=== Work to complete ===
Every line below from the one containing "Screen dimensions: 2000x1226" through the one containing "You are a computer-use" must be transcribed exactly. Omit all lines outside that stretch.
*** Opening Information ***
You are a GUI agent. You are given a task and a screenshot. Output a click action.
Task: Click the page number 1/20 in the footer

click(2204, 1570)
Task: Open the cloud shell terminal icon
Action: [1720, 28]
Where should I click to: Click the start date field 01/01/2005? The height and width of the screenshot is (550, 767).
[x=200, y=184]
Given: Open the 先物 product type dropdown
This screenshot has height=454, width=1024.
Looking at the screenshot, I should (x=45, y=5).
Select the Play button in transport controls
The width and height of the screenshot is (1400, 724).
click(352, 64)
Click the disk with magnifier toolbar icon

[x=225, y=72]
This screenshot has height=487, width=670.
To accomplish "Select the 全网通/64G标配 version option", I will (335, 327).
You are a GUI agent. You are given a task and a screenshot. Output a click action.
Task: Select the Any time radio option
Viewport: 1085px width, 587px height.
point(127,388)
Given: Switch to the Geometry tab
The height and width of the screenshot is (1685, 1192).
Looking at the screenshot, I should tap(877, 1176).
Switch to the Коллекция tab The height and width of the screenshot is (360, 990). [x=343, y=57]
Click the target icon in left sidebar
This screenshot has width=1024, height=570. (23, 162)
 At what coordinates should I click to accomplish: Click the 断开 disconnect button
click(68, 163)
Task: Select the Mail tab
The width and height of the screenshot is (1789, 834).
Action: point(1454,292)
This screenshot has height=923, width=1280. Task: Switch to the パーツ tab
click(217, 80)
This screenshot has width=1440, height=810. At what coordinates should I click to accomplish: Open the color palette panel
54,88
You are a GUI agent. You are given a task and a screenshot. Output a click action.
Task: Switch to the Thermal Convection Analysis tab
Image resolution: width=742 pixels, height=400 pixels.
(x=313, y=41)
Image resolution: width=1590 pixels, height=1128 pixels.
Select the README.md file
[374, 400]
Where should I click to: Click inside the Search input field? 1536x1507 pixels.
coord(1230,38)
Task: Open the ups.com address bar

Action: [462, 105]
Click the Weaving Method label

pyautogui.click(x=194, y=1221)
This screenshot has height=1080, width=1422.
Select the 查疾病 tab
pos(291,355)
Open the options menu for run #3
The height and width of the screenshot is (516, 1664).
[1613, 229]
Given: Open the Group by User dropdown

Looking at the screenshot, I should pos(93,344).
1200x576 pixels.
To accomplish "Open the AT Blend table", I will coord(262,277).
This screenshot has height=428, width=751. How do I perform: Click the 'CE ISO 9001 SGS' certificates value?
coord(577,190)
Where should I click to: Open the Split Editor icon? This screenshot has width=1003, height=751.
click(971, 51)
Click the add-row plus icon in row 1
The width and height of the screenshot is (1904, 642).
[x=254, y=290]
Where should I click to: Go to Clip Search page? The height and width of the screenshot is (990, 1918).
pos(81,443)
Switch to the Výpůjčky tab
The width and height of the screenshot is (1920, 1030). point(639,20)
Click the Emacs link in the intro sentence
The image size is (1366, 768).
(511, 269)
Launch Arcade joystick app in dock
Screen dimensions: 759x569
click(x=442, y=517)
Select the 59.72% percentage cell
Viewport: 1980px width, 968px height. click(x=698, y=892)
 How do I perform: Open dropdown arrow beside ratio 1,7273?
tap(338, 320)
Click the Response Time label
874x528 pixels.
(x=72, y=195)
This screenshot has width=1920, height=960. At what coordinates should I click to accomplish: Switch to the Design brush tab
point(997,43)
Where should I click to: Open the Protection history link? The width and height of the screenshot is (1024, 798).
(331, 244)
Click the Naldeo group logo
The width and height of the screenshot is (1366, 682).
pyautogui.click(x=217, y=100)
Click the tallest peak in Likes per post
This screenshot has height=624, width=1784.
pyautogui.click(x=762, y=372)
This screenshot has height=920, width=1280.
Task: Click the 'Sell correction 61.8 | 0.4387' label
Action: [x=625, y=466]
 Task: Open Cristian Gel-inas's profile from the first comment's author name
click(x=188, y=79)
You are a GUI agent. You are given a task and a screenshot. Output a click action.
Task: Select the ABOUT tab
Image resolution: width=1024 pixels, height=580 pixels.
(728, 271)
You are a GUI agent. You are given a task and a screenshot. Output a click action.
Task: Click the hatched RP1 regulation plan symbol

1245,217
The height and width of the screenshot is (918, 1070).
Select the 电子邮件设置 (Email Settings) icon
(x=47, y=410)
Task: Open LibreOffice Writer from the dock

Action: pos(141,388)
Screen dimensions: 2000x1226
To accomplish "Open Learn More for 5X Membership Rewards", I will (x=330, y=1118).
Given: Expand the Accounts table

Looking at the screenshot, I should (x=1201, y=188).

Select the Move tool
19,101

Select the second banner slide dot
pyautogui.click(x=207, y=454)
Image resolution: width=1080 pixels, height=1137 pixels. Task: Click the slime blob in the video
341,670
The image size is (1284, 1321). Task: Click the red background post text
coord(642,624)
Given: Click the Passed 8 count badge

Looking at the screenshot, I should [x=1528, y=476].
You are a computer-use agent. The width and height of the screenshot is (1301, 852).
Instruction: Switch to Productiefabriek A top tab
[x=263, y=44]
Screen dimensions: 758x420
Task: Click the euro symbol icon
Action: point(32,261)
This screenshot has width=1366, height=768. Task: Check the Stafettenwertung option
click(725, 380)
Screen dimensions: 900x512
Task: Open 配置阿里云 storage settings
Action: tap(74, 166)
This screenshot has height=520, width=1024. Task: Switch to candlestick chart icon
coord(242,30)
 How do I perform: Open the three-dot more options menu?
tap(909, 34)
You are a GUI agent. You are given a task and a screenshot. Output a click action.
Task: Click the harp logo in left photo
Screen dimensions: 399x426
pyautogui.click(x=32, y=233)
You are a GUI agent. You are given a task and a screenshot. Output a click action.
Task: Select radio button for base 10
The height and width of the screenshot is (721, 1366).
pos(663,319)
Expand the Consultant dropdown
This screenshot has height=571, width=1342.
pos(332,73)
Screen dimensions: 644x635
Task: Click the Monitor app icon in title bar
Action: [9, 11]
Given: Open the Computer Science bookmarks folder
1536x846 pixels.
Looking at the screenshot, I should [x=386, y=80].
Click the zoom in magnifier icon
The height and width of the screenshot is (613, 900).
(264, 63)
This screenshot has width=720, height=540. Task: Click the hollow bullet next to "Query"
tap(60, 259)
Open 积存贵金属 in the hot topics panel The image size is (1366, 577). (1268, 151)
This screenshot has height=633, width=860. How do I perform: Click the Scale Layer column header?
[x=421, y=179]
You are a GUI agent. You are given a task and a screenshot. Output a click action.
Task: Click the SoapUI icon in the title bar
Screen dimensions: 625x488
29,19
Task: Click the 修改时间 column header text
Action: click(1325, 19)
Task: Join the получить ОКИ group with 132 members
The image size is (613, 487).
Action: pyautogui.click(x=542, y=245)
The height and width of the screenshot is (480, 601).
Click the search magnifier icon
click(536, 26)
*** Closing Information ***
=== Answer space ===
Screen dimensions: 2000x1226
To accomplish "Open Learn More for 5X Membership Rewards", I will (x=330, y=1118).
Given: Expand the Accounts table

Looking at the screenshot, I should (x=1201, y=188).

Select the Move tool
19,101

Select the second banner slide dot
pyautogui.click(x=207, y=454)
Image resolution: width=1080 pixels, height=1137 pixels. Task: Click the slime blob in the video
341,670
The image size is (1284, 1321). Task: Click the red background post text
coord(642,624)
Given: Click the Passed 8 count badge

Looking at the screenshot, I should [x=1528, y=476].
You are a computer-use agent. The width and height of the screenshot is (1301, 852).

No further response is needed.